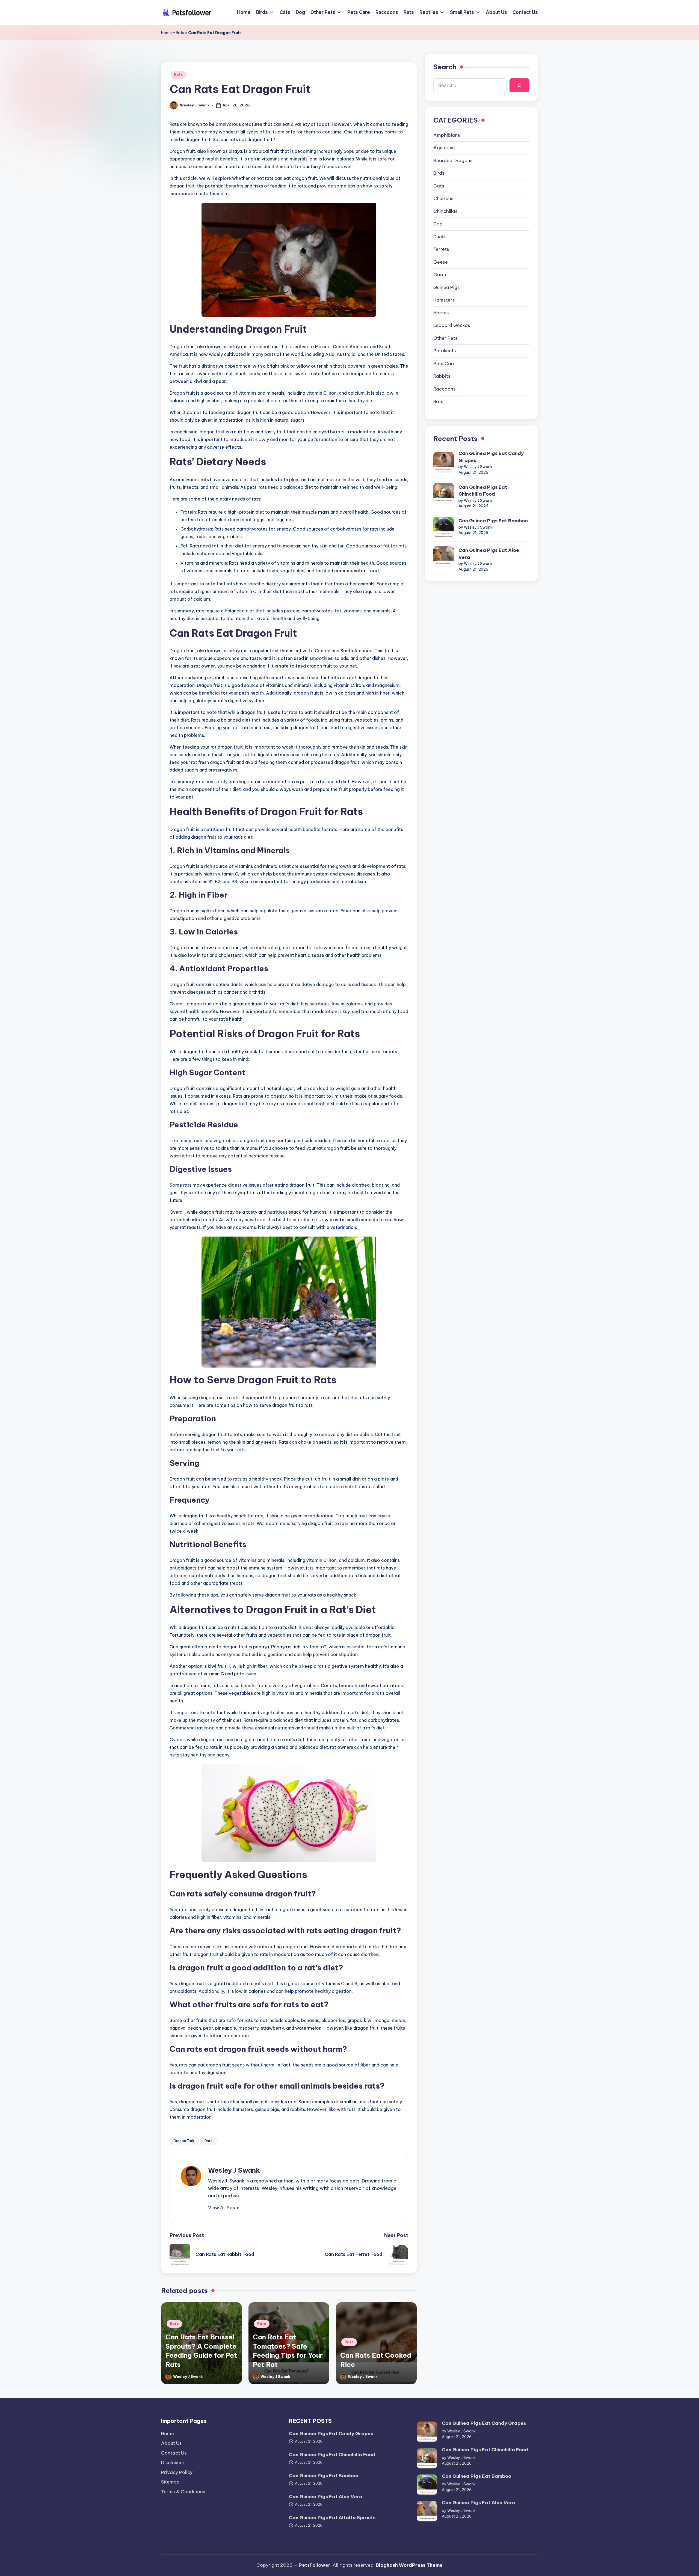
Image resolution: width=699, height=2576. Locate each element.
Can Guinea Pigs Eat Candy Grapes (491, 457)
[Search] (519, 86)
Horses (441, 313)
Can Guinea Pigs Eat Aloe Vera (488, 554)
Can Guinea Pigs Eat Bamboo (493, 521)
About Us (171, 2443)
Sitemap (170, 2482)
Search (445, 67)
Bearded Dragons (453, 160)
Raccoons (444, 389)
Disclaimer (173, 2462)
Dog (438, 224)
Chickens (443, 199)
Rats (180, 32)
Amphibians (446, 135)
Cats (438, 186)
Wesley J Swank (234, 2170)
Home (166, 32)
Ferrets (441, 249)
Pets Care (444, 364)
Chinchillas (445, 211)
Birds (439, 173)
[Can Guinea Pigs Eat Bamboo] (443, 527)
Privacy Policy (176, 2472)
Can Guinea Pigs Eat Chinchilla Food (482, 490)
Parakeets (444, 351)
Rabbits (442, 376)
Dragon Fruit (184, 2141)
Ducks (440, 237)
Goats (440, 275)
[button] (223, 2207)
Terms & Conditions (183, 2492)
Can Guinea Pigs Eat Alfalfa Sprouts (332, 2518)
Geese (440, 262)
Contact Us (174, 2453)
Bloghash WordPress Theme (409, 2565)
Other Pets (445, 338)
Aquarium (444, 148)
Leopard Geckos (451, 326)
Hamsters (444, 300)
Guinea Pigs (446, 287)
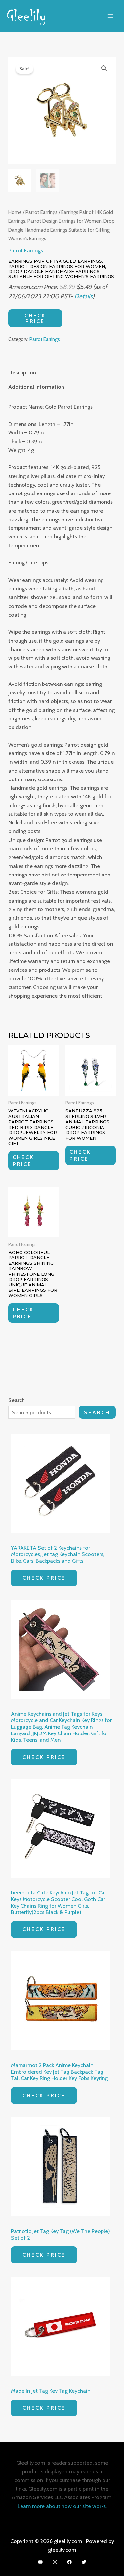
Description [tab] (22, 372)
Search (97, 1412)
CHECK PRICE (35, 318)
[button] (104, 68)
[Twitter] (84, 2562)
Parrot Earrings (41, 212)
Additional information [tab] (36, 386)
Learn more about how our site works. (62, 2506)
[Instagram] (55, 2562)
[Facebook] (69, 2562)
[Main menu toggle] (110, 16)
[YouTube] (40, 2562)
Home (15, 212)
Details (83, 296)
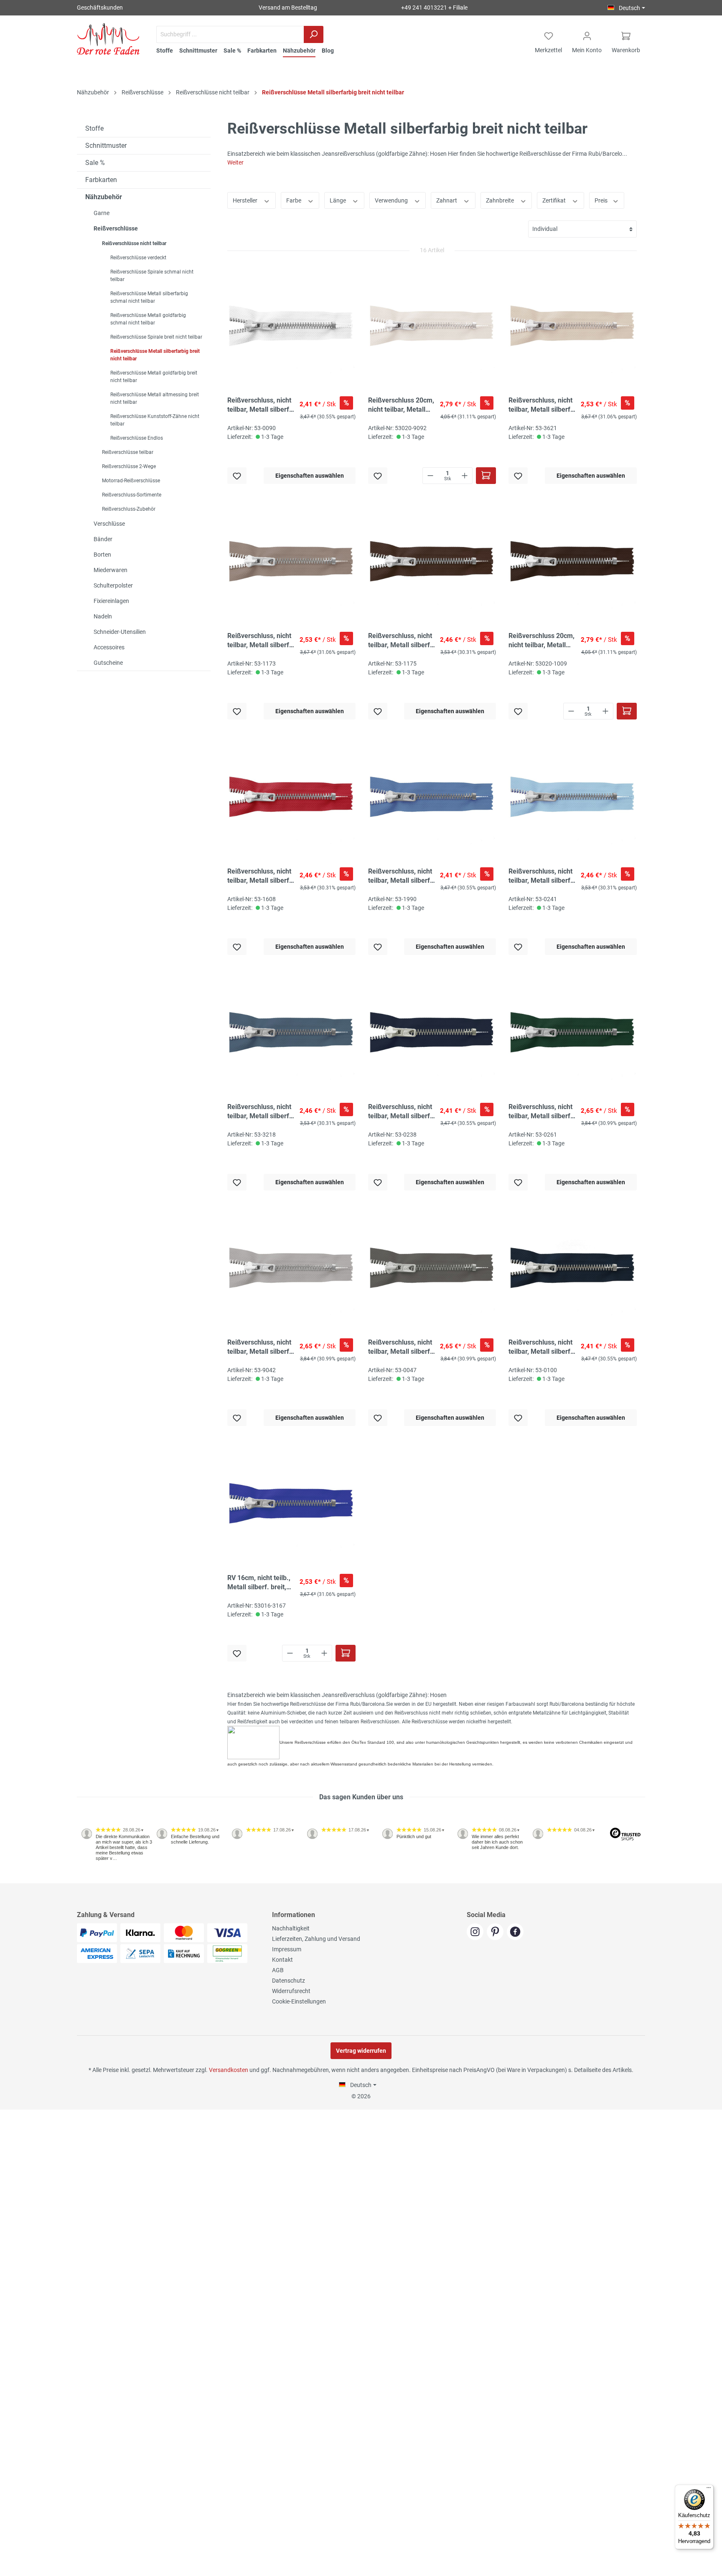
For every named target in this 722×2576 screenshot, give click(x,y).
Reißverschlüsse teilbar (127, 452)
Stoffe (94, 128)
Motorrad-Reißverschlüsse (131, 481)
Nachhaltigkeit (291, 1928)
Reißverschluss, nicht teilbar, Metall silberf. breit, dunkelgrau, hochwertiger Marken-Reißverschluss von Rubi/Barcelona (401, 1347)
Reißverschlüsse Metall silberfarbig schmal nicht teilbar (149, 297)
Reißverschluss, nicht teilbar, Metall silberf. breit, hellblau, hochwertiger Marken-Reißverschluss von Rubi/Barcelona (542, 876)
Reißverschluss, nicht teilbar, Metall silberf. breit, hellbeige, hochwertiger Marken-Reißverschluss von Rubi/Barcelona (542, 405)
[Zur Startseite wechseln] (108, 39)
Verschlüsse (109, 523)
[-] (430, 476)
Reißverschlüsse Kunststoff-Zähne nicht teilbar (154, 420)
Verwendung (392, 200)
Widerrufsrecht (291, 1991)
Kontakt (282, 1959)
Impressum (286, 1949)
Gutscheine (108, 662)
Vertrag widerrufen (361, 2050)
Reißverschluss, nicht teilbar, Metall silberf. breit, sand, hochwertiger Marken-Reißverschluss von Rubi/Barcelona (261, 641)
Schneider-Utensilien (120, 631)
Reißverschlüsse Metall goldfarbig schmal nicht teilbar (148, 319)
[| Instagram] (477, 1932)
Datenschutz (288, 1980)
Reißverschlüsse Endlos (136, 438)
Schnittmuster (106, 145)
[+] (464, 476)
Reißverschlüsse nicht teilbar (134, 243)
---+---
Exercise brief: Write each entry again exactly, minus any images.

Answer:
Image resolution: width=699, height=2576. Locate each element.
Can Guinea Pigs Eat Candy Grapes (491, 457)
[Search] (519, 86)
Horses (441, 313)
Can Guinea Pigs Eat Aloe Vera (488, 554)
Can Guinea Pigs Eat Bamboo (493, 521)
About Us (171, 2443)
Sitemap (170, 2482)
Search (445, 67)
Bearded Dragons (453, 160)
Raccoons (444, 389)
Disclaimer (173, 2462)
Dog (438, 224)
Chickens (443, 199)
Rats (180, 32)
Amphibians (446, 135)
Cats (438, 186)
Wesley J Swank (234, 2170)
Home (166, 32)
Ferrets (441, 249)
Pets Care (444, 364)
Chinchillas (445, 211)
Birds (439, 173)
[Can Guinea Pigs Eat Bamboo] (443, 527)
Privacy Policy (176, 2472)
Can Guinea Pigs Eat Chinchilla Food (482, 490)
Parakeets (444, 351)
Rabbits (442, 376)
Dragon Fruit (184, 2141)
Ducks (440, 237)
Goats (440, 275)
[button] (223, 2207)
Terms & Conditions (183, 2492)
Can Guinea Pigs Eat Alfalfa Sprouts (332, 2518)
Geese (440, 262)
Contact Us (174, 2453)
Bloghash WordPress Theme (409, 2565)
Other Pets (445, 338)
Aquarium (444, 148)
Leopard Geckos (451, 326)
Hamsters (444, 300)
Guinea Pigs (446, 287)
Description [tab] (22, 372)
Search (97, 1412)
CHECK PRICE (35, 318)
[button] (104, 68)
[Twitter] (84, 2562)
Parrot Earrings (41, 212)
Additional information [tab] (36, 386)
Learn more about how our site works. (62, 2506)
[Instagram] (55, 2562)
[Facebook] (69, 2562)
[Main menu toggle] (110, 16)
[YouTube] (40, 2562)
Home (15, 212)
Details (83, 296)
For every named target in this 722×2576 screenshot, give click(x,y).
Reißverschlüsse teilbar (127, 452)
Stoffe (94, 128)
Motorrad-Reißverschlüsse (131, 481)
Nachhaltigkeit (291, 1928)
Reißverschluss, nicht teilbar, Metall silberf. breit, dunkelgrau, hochwertiger Marken-Reißverschluss von Rubi/Barcelona (401, 1347)
Reißverschlüsse Metall silberfarbig schmal nicht teilbar (149, 297)
Reißverschluss, nicht teilbar, Metall silberf. breit, hellblau, hochwertiger Marken-Reißverschluss von Rubi/Barcelona (542, 876)
Reißverschluss, nicht teilbar, Metall silberf. breit, hellbeige, hochwertiger Marken-Reißverschluss von Rubi/Barcelona (542, 405)
[Zur Startseite wechseln] (108, 39)
Verschlüsse (109, 523)
[-] (430, 476)
Reißverschlüsse Kunststoff-Zähne nicht teilbar (154, 420)
Verwendung (392, 200)
Widerrufsrecht (291, 1991)
Kontakt (282, 1959)
Impressum (286, 1949)
Gutscheine (108, 662)
Vertrag widerrufen (361, 2050)
Reißverschluss, nicht teilbar, Metall silberf. breit, sand, hochwertiger Marken-Reißverschluss von Rubi/Barcelona (261, 641)
Schneider-Utensilien (120, 631)
Reißverschlüsse Metall goldfarbig schmal nicht teilbar (148, 319)
[| Instagram] (477, 1932)
Datenschutz (288, 1980)
Reißverschlüsse Endlos (136, 438)
Schnittmuster (106, 145)
[+] (464, 476)
Reißverschlüsse nicht teilbar (134, 243)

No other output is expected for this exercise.